Even as Holder was rebuffing calls for him to resign from Senate Judiciary Republicans today, Sen. John McCain (R-Ariz.) took to the Senate floor to push a resolution urging Holder to create a more independent probe into the leaks of classified information. The resolution also urges the president to review the results of that effort to determine if national security was breached and how “damage can be mitigated.”
And in the Judiciary Committee, Republicans took the opportunity to ask Holder difficult questions about the leaks probe.
“Given the potential conflicts of interest with the department investigating itself, the past failures of the Justice Department to prosecute their own who admitted to classified leaks, and the attorney general’s own tepid responses to my past questions about leak prosecutions, I believe the only way to truly get to the bottom of these dangerous leaks is to appoint an independent special prosecutor,” Judiciary ranking member Chuck Grassley (R-Iowa) said.
Holder strongly defended Ronald Machen and Rod Rosenstein, the two U.S. attorneys he selected, who he said had the independence and “moxie” to follow the leads wherever the investigation goes.
Holder argued he decided against a special prosecutor because it would take too long and there is an urgent need to find who leaked classified information.

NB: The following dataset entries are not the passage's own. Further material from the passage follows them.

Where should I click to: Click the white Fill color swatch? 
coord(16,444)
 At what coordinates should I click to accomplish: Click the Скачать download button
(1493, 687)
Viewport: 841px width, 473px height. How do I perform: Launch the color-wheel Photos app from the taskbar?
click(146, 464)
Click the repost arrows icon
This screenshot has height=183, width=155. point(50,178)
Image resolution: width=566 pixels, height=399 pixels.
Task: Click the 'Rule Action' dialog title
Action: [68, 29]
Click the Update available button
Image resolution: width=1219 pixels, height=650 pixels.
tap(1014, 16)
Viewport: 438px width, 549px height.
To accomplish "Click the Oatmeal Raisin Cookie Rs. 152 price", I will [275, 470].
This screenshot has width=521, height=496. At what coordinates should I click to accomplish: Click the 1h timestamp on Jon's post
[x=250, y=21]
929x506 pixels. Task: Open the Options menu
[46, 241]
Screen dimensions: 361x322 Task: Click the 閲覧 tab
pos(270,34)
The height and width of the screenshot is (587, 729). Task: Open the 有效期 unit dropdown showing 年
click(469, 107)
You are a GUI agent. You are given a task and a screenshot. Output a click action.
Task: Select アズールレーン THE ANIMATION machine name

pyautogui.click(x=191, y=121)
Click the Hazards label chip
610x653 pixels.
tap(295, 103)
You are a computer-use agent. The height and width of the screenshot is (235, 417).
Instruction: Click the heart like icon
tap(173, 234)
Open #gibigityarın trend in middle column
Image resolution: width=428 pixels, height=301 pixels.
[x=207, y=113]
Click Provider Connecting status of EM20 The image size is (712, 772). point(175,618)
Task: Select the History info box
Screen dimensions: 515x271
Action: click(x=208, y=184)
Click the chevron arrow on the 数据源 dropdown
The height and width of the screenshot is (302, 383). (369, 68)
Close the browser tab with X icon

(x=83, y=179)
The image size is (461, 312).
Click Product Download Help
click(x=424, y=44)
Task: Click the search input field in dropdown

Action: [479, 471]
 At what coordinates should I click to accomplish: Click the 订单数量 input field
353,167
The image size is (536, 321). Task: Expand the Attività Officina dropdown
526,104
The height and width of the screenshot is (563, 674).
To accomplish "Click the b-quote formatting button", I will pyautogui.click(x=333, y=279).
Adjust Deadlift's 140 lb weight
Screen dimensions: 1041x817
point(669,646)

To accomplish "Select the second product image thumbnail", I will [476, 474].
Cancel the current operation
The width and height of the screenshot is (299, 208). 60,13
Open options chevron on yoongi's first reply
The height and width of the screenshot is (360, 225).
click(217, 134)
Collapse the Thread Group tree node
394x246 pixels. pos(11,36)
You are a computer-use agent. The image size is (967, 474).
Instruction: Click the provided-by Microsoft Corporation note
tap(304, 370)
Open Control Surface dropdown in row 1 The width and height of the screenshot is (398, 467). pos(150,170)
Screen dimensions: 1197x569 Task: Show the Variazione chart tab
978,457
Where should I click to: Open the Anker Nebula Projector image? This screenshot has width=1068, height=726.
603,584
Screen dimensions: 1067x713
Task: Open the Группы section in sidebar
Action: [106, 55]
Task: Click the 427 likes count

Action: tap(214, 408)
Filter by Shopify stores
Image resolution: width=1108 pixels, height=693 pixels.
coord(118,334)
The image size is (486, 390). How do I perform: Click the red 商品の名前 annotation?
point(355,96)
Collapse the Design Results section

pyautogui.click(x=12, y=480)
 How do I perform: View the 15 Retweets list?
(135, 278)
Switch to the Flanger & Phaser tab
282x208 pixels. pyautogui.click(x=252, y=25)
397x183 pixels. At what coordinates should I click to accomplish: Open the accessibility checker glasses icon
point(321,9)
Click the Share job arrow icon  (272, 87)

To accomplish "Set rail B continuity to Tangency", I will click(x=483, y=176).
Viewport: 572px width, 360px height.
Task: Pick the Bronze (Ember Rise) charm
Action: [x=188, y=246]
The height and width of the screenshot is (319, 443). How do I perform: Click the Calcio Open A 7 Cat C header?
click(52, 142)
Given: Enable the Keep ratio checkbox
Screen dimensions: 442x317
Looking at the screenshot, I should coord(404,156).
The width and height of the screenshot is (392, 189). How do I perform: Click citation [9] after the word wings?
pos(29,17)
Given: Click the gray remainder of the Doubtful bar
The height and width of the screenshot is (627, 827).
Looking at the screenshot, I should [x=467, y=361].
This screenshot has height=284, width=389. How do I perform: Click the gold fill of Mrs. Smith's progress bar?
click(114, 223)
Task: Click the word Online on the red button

Democrats, including Sens. Dianne Feinstein (D-Calif.) and Sheldon Whitehouse (D-R.I.), backed Holder’s decision. Feinstein said a fight over how to investigate the leaks would set back the investigation, while Whitehouse defended the ability of career prosecutors to conduct an independent probe free of influence from the White House or other executive branch officials.
Under questioning from Sen. Jon Kyl (R-Ariz.), Holder said he had established a process for broaching conflicts of interest that could arise during the course of the investigation.
Holder also said that he and FBI Director Robert Mueller had already been interviewed by the investigation about whether they had any role in the leaks.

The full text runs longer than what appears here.